INFORMATION SUPPLIED:
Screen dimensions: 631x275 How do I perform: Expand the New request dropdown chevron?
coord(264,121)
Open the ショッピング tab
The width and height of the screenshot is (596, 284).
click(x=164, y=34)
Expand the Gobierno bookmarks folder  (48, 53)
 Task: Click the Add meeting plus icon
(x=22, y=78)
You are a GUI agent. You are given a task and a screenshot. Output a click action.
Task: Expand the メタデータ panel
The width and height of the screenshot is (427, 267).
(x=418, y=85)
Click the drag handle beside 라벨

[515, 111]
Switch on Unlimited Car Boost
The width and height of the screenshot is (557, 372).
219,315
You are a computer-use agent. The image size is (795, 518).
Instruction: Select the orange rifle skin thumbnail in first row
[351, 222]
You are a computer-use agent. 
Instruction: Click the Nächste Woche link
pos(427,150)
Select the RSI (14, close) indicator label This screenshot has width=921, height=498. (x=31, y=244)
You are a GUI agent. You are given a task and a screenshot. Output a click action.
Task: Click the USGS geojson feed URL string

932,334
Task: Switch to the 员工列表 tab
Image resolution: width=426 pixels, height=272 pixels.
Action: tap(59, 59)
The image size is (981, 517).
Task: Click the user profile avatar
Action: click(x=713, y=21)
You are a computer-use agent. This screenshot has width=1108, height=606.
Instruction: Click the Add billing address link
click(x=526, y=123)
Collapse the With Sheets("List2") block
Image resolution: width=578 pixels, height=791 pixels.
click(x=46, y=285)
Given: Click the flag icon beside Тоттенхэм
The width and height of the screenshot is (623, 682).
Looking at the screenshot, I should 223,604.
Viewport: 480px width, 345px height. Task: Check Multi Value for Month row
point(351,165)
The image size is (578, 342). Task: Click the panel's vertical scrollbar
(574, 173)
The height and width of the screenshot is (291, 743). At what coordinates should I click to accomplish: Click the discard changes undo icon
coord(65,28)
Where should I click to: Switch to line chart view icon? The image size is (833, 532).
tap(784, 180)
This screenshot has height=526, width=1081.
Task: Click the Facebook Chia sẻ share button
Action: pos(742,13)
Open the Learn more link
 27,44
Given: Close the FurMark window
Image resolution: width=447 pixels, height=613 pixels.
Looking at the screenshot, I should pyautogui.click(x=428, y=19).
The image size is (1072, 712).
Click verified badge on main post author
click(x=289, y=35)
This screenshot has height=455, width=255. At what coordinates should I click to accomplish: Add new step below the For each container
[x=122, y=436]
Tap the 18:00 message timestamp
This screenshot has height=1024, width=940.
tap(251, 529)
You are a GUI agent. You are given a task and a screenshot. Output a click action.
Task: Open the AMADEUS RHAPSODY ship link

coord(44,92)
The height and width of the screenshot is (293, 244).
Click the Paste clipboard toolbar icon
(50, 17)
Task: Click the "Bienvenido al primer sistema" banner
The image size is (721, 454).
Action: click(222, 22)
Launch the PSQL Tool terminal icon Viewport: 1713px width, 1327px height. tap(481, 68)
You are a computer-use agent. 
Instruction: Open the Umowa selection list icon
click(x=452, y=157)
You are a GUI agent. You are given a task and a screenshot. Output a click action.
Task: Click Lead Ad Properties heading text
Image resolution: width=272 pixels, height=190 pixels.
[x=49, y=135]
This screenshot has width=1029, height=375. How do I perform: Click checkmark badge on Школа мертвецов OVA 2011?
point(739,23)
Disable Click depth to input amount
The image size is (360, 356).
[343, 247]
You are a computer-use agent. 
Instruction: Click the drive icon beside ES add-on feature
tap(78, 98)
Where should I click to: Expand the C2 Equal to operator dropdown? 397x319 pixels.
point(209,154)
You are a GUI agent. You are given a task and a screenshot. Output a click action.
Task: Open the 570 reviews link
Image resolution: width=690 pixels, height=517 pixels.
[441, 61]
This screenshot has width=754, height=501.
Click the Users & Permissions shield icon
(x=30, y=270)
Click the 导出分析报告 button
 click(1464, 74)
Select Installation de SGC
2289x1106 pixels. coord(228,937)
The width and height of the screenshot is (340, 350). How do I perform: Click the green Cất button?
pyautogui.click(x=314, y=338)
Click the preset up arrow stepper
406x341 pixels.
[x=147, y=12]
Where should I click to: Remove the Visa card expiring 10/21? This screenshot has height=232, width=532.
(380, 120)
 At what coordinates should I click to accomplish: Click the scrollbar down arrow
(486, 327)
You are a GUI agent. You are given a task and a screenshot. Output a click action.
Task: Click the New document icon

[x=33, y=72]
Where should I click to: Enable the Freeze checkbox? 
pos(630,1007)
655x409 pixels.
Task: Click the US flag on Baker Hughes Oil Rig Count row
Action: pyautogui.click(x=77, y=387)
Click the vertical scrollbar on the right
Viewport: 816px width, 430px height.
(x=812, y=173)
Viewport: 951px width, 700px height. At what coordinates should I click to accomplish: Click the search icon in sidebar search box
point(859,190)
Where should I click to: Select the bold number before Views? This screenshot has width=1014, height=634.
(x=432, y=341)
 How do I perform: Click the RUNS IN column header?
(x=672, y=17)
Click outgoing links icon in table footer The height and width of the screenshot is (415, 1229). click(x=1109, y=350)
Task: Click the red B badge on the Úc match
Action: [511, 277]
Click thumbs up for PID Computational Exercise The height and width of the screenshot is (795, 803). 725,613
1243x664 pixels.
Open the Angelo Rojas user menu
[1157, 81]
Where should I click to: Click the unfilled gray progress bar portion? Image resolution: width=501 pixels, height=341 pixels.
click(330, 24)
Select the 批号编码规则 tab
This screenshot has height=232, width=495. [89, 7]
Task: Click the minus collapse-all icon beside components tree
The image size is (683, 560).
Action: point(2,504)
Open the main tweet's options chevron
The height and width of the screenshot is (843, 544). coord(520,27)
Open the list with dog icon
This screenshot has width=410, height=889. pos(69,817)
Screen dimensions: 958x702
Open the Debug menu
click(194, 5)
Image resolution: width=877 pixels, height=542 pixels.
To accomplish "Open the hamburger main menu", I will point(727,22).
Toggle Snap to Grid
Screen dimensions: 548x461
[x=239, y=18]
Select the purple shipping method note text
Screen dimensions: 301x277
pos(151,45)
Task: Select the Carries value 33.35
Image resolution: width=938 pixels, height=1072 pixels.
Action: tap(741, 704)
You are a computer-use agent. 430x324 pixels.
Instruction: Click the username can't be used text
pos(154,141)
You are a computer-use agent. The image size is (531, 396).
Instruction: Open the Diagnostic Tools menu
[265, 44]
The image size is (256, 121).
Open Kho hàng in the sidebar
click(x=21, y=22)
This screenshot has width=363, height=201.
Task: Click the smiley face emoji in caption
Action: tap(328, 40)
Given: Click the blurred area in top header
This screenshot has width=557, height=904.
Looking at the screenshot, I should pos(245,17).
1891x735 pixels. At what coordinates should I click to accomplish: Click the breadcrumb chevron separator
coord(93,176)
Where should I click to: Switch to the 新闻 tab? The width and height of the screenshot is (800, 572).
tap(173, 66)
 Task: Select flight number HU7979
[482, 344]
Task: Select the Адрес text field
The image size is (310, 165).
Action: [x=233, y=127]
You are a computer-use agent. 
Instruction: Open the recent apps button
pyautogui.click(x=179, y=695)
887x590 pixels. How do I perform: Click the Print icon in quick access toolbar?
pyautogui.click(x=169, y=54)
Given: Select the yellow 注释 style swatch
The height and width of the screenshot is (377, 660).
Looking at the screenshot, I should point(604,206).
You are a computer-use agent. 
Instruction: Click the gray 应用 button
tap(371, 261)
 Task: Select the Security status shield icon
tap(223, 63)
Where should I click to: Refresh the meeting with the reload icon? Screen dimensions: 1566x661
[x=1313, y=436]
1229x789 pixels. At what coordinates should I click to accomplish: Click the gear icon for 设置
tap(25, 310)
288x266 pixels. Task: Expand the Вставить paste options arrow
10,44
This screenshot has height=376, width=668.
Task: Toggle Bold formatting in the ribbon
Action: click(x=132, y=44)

EXERCISE REQUIREMENTS:
Reproducing the whole listing above is not the task. Copy exactly only the lines from the one with "Task: Click the minus" to the one with "Task: Select the Carries value 33.35", both kept.

EXERCISE ANSWER:
Task: Click the minus collapse-all icon beside components tree
The image size is (683, 560).
Action: point(2,504)
Open the main tweet's options chevron
The height and width of the screenshot is (843, 544). coord(520,27)
Open the list with dog icon
This screenshot has width=410, height=889. pos(69,817)
Screen dimensions: 958x702
Open the Debug menu
click(194, 5)
Image resolution: width=877 pixels, height=542 pixels.
To accomplish "Open the hamburger main menu", I will point(727,22).
Toggle Snap to Grid
Screen dimensions: 548x461
[x=239, y=18]
Select the purple shipping method note text
Screen dimensions: 301x277
pos(151,45)
Task: Select the Carries value 33.35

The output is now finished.